INTERVENTIONS: None.

MEASUREMENTS AND MAIN RESULTS: Among 198 patients with definite left-sided infective endocarditis, 108 (55%) experienced at least one neurologic complication. These complications were ischemic stroke (n = 79), cerebral hemorrhage (n = 53), meningitis or meningeal reaction (n = 41), brain abscess (n = 14), and mycotic aneurysm (n = 10). Factors independently associated with neurologic complications were (subhazard ratio [95% confidence interval]): Staphylococcus aureus infective endocarditis (1.45 [1.02-2.05]), mitral valve infective endocarditis (1.54 [1.07-2.21]), and nonneurologic embolic events (1.51 [1.09-2.09]). In contrast, health care-associated infective endocarditis had a protective effect (0.46 [0.27-0.77]). Multivariate analysis identified three variables associated with 3-month mortality (odds ratio [95% confidence interval]): neurologic failure, as defined as a Glasgow Coma Scale <10 (7.41 [2.89-18.96]), S. aureus infective endocarditis (3.26 [1.53-6.94]), and severe comorbidities before admission as defined as a Charlson score >2 (3.16 [1.47-6.77]).
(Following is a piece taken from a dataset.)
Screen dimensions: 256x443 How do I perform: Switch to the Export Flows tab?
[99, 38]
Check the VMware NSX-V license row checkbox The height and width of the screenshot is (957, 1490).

Among the 106 patients with neurologic complications assessed at follow-up (3.9 [3-8.5] months), 31 (29%) had a modified Rankin Scale score ≤3 (ability to walk without assistance), nine (9%) a modified Rankin Scale score of 4 or 5 (severe disability), and 66 (62%) a modified Rankin Scale score of 6 (death).

CONCLUSIONS: Neurologic events are the most frequent complications in infective endocarditis patients requiring intensive care unit admission. They contribute to a severe prognosis, leaving less than one-third of patients alive with functional independence. Neurologic failure at intensive care unit admission represents a major determinant of mortality regardless of the underlying neurologic complication.